"Efek Zelensky", Cak Lontong Bisa Jadi Presiden RI Mendatang

Zelensky, pelawak yang jadi politikus dan sebentar lagi dilantik sebagai presiden, sangat berkebalikan dengan politikus Indonesia, mengapa?

Rabu, 3 April 2019 | 08:49 WIB
2
988
"Efek Zelensky", Cak Lontong Bisa Jadi Presiden RI Mendatang
Volodymyr Zelensky (Foto: Washington Post)

Membaca Foreign Policy berjudul "Comedian Will Soon the World" tiba-tiba terbayang wajah Cak Lontong, komedian Indonesia dengan kecerdasan humor di atas rata-rata. Media ini menulis, komedian Ukraina Volodymyr Zelensky yang membintangi sebuah acara televisi nasional kemungkinan akan menjadi presiden. Sky News memberitakan pula, Zelensky merajai jajak pendapat di negerinya, mengatasi petahana Presiden Petro Poroshenko dan Yulia Tymoshenko yang sudah dua kali menjadi Perdana Menteri.
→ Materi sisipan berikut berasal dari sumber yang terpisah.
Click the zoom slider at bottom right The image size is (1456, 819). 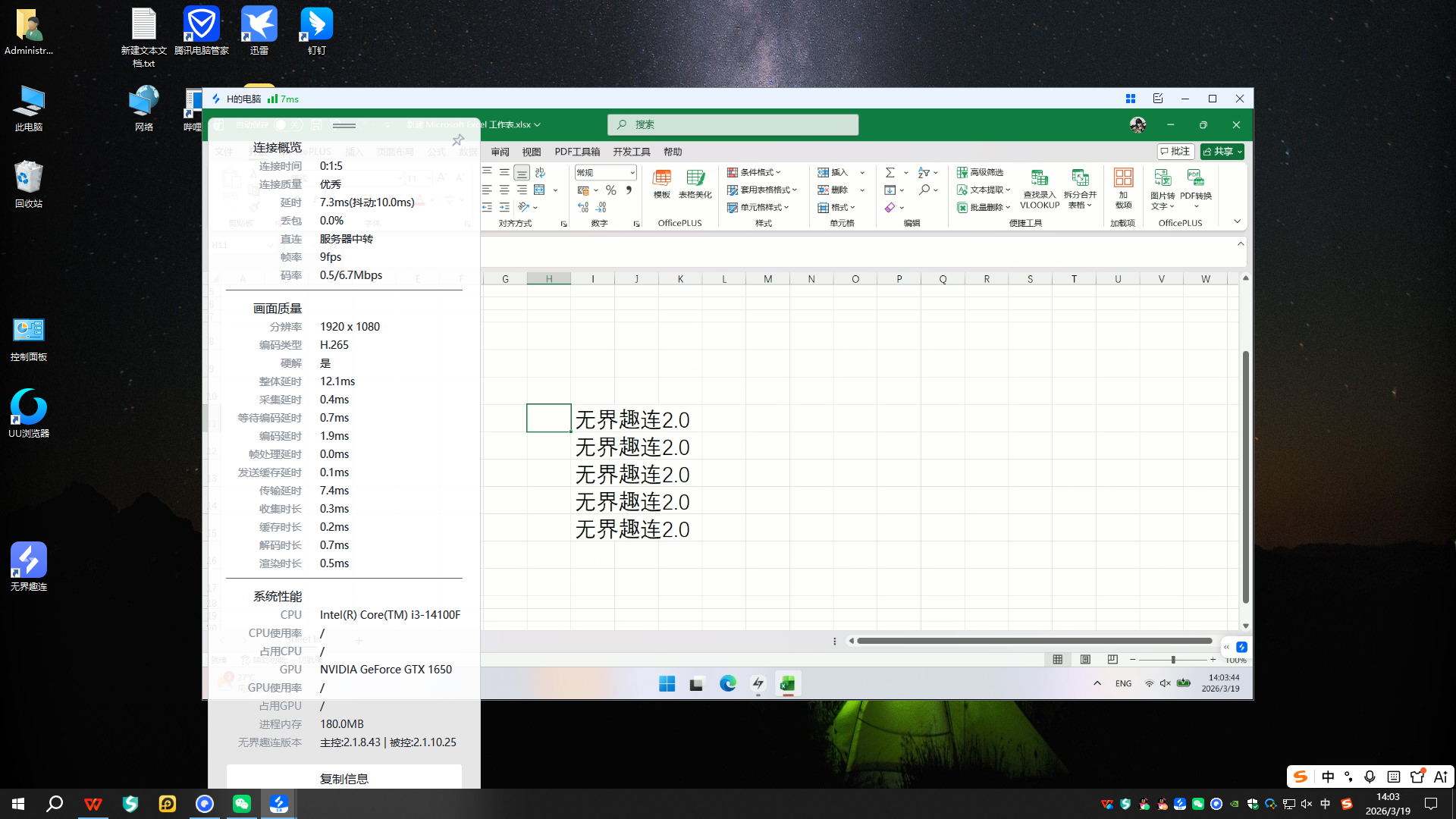click(1173, 659)
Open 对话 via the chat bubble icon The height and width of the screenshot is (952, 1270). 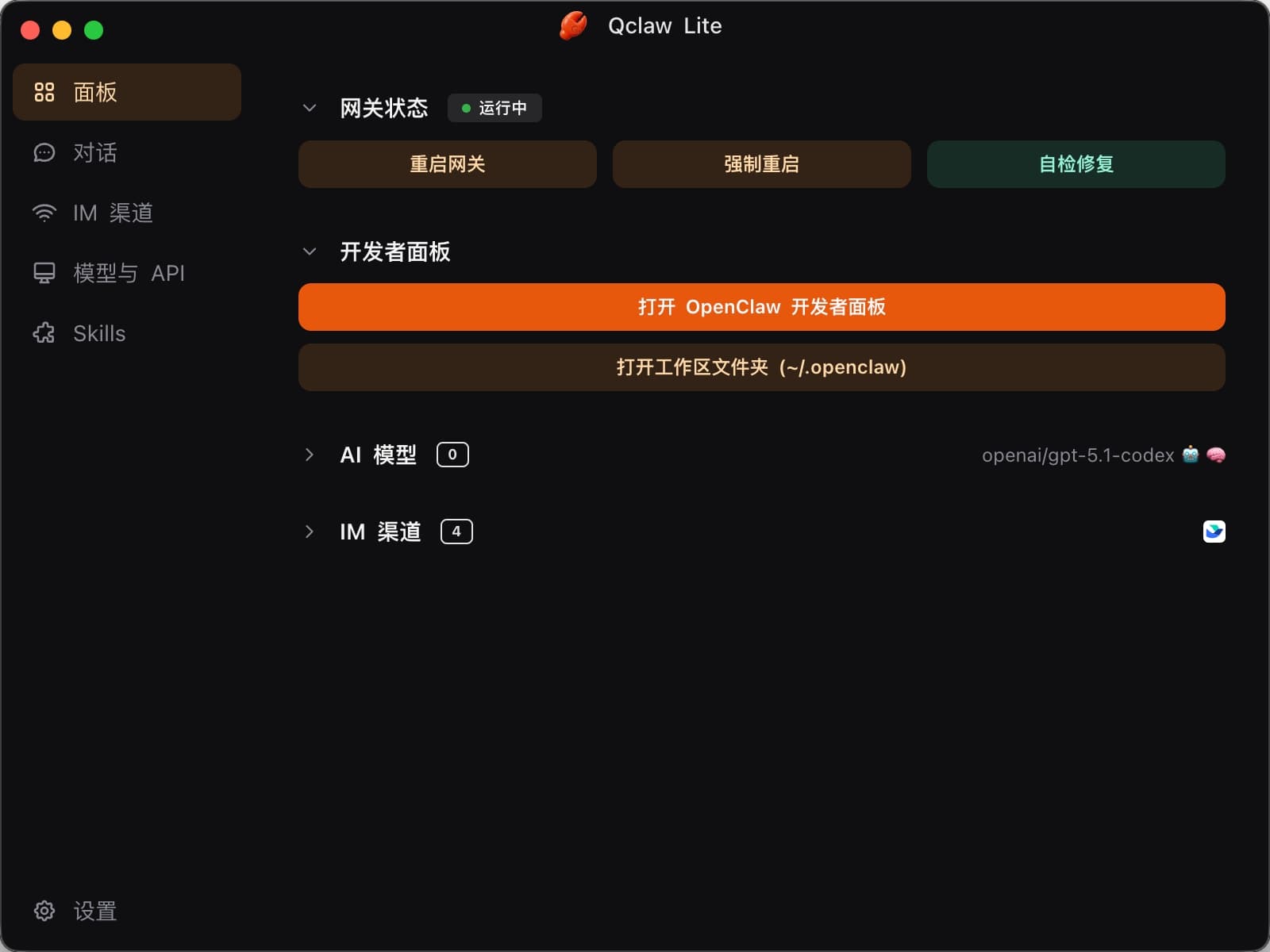coord(44,152)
Saat Pilpres putaran pertama Minggu (31/3/2019), Exit polls menunjukkan, Zelenskiy yang lahir di Krivoy Rog meraih lebih dari 30% suara, jauh mengungguli Poroshenko dengan 17% suara dan kandidat lainnya seperti Tymoshenko di urutan ketiga. Uniknya, Zelensky yang kini berusia 41 tahun itu sering tampil sebagai presiden dalam acara satire televisi berjudul Servant of the People (Hamba Rakyat). Memang masih ada pemilu putaran berikutnya, tetapi popularitas dan elektabilitas pelawak ini tidak sudah berbendung lagi.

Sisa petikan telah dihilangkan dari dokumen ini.